TASK DESCRIPTION
Please retype every record below exactly, leaving the pictures out.

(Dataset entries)
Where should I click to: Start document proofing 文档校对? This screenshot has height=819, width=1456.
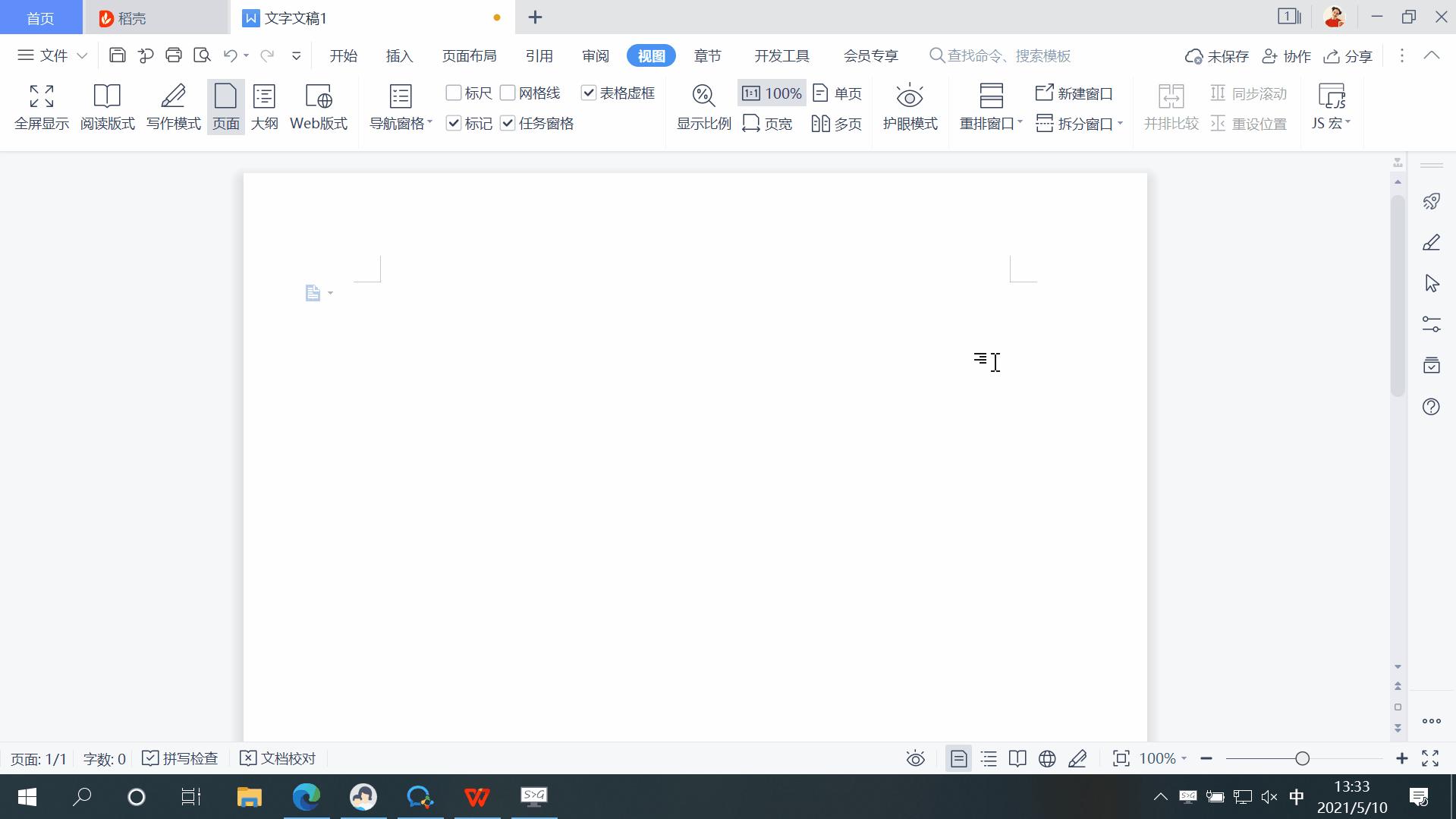click(x=277, y=758)
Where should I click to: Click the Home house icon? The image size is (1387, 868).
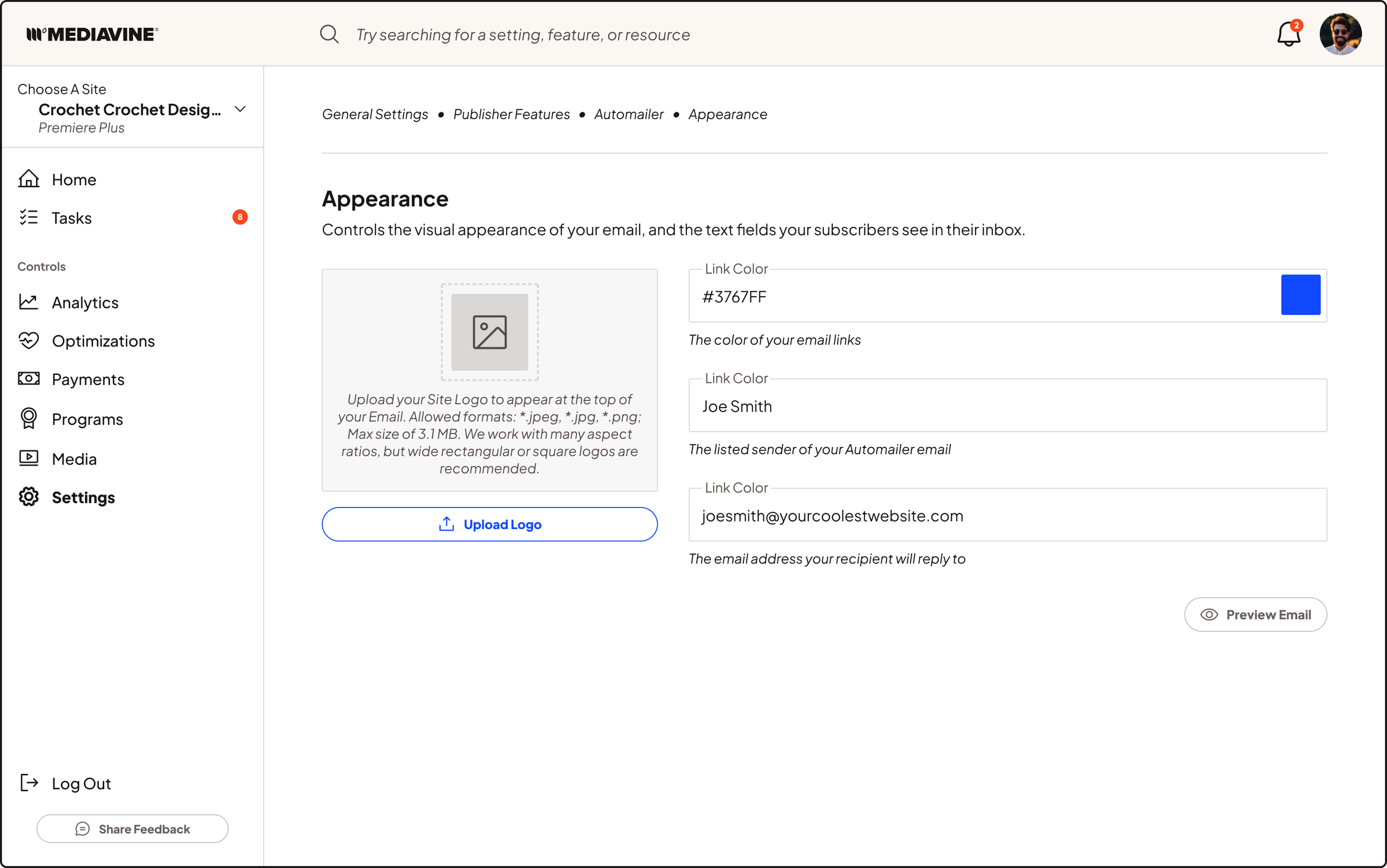click(29, 179)
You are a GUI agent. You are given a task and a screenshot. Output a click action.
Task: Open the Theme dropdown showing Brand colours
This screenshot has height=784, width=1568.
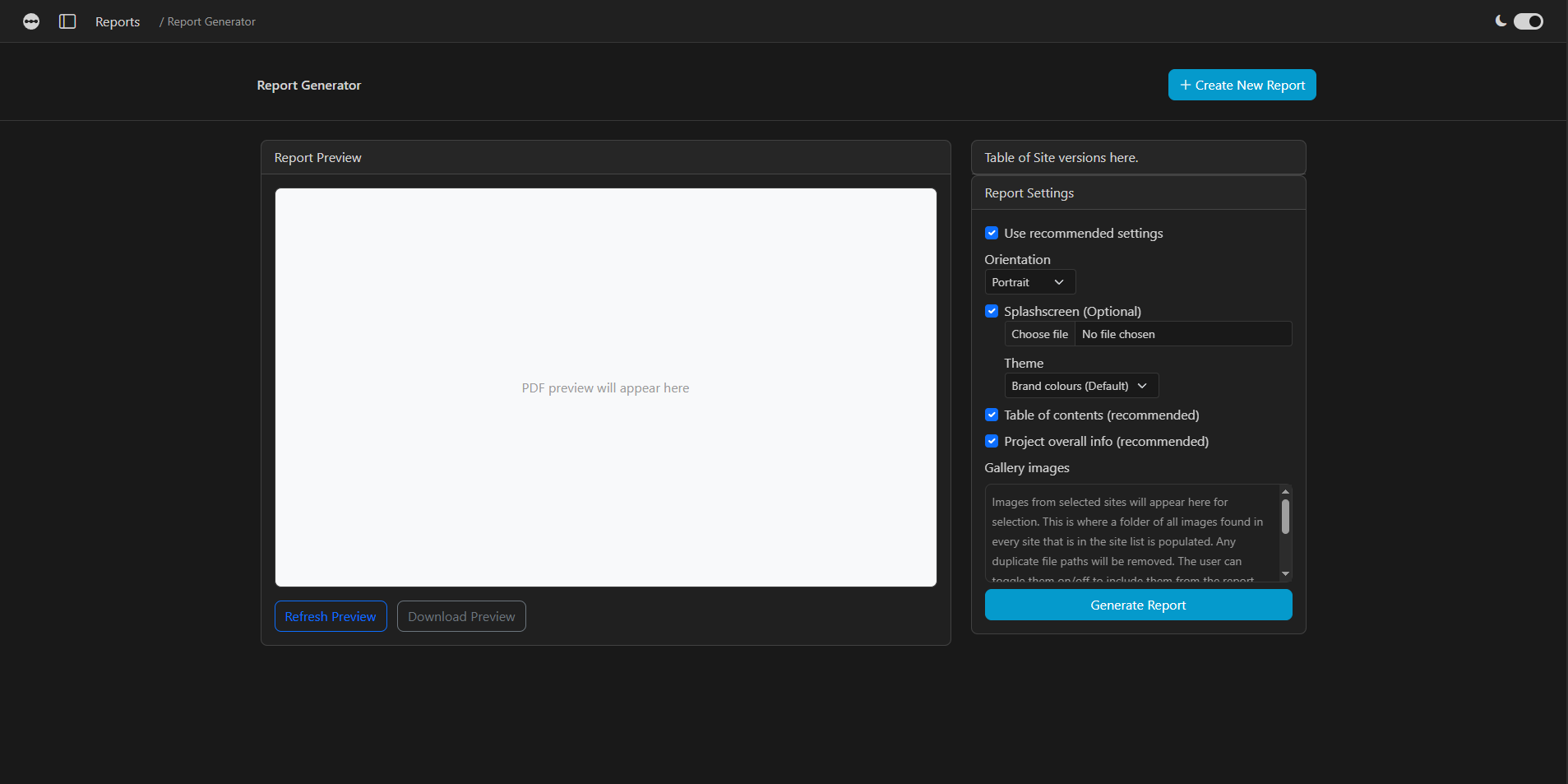1080,385
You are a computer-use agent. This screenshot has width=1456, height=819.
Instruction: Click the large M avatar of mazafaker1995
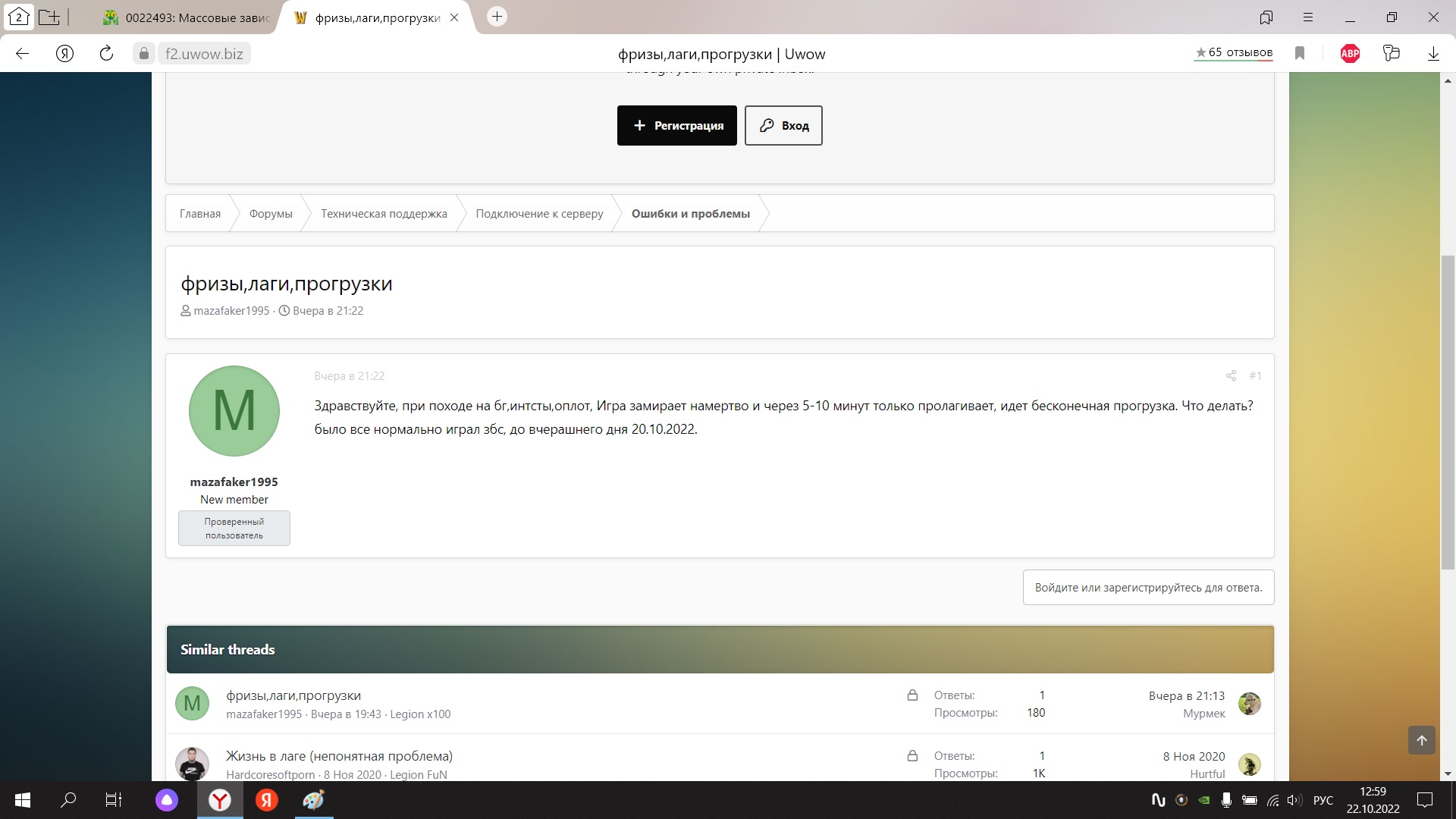point(234,411)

ANSWER TO THIS PROBLEM
Where should I click to: Start document proofing 文档校对? This screenshot has height=819, width=1456.
click(x=277, y=758)
Where should I click to: Click the Home house icon? The image size is (1387, 868).
click(29, 179)
You are a GUI agent. You are given a task and a screenshot. Output a click action.
Task: Open the Theme dropdown showing Brand colours
This screenshot has height=784, width=1568.
1080,385
You are a computer-use agent. This screenshot has width=1456, height=819.
Instruction: Click the large M avatar of mazafaker1995
point(234,411)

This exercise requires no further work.